I work on understanding the mechanics of each particular movement so that I can identify muscle groups that are weak. For instance the first point of engagement in walking is raising the knee. Hip muscle is needed to lift the knee. If your hip is weak and unable to pick up knee your leg swings as you walk rather than stepping heel -toe. I have found that if I try heel -toe without thinking about raising knee, walking is stiff legged.
Remedy: hip strengthening training. -example- With support stand in place slowly raising knee as high as you can. Get an idea of your range of motion. You can walk using a walker deliberately raising your knee.
If you can not raise your knee on your own get assistance. Eventually you will be able to do it alone.
The thought process of raising your knee assists the rewiring of the brain(Plasticity) and engaging your knee reminds your hip muscle of its job(muscle memory).

[fiddler]

I find my spasticity is worse for a minute after I've been sitting (usual hunched over, bad posture!) or kneeling down bent over for a while.

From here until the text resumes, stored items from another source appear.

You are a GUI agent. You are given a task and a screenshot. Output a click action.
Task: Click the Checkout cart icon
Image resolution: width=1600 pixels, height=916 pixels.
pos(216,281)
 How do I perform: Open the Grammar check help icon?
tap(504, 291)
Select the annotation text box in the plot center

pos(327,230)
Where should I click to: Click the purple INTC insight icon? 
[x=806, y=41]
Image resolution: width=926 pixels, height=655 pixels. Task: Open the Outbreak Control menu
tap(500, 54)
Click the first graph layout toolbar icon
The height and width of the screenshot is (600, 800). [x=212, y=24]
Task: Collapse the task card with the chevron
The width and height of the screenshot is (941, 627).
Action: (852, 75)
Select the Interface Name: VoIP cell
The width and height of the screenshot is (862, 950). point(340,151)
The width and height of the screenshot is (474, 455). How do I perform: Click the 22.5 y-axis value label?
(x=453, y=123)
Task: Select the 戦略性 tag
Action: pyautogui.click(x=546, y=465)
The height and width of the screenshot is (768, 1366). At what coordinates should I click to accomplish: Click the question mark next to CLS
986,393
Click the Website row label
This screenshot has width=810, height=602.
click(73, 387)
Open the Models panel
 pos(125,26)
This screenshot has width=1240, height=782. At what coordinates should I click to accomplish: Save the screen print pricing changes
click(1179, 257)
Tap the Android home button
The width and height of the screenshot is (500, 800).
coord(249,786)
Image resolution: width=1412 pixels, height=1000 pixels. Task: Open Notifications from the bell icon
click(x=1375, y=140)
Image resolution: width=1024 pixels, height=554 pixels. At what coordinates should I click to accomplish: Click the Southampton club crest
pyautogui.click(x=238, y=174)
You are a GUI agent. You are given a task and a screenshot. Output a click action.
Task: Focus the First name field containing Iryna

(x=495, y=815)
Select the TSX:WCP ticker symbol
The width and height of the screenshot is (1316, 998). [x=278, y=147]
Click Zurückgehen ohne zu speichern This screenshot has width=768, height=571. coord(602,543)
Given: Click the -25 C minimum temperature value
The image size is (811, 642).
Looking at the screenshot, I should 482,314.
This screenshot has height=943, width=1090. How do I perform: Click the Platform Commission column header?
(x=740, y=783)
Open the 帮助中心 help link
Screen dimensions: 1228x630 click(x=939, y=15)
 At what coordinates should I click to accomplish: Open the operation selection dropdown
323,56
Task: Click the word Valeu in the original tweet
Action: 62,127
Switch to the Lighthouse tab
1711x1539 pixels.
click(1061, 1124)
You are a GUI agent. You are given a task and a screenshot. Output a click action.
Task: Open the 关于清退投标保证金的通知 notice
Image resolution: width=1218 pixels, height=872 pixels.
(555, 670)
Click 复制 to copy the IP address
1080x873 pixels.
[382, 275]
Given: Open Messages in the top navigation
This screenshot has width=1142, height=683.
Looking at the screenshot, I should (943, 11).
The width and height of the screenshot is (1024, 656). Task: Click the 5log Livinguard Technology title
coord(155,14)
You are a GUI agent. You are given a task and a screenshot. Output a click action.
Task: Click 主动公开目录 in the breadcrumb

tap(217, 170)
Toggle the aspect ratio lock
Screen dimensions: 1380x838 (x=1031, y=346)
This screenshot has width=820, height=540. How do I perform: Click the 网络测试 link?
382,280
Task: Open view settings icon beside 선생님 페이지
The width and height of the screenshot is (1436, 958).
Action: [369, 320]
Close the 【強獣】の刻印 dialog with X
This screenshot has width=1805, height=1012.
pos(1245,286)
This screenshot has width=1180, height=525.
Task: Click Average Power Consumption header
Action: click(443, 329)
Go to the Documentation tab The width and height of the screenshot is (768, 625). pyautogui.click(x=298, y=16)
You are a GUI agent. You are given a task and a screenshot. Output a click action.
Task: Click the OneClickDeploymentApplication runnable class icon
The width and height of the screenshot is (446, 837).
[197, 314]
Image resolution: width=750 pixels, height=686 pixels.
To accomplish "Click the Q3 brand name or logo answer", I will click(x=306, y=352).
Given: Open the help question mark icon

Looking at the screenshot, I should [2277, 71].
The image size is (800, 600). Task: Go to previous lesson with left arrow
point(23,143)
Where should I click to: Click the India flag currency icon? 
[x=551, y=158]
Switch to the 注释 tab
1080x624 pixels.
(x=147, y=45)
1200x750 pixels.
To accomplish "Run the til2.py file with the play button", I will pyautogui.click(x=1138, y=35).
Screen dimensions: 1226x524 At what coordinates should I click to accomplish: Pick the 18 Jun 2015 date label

However, I have osteoarthritis and am beginning to wonder if something I've been blaming on MS is really due to osteoarthritis.

I have been working with my physiotherapist on strengthening my semi-atrophied leg and hip muscles and it is helping. But has anyone tried PNF (proprioceptive neuromuscular facilitation) exercises? A friend who was liberated this summer has been getting great results from doing these under the guidance of a physio who normally works on rehabilitating stroke patients.

[lyndacarol]

Stayfit – I find great benefit in your postings on exercise. Thank you so much.

I propose that a new forum devoted exclusively to exercise be created. I do not think the CCSVI forum is the most appropriate; your contributions on exercise apply to many more people than just those with CCSVI. I cannot find an existing forum title that is appropriate. A dedicated forum would make it easier for everyone to find the information.

I think exercise/physical therapy is important to all of us.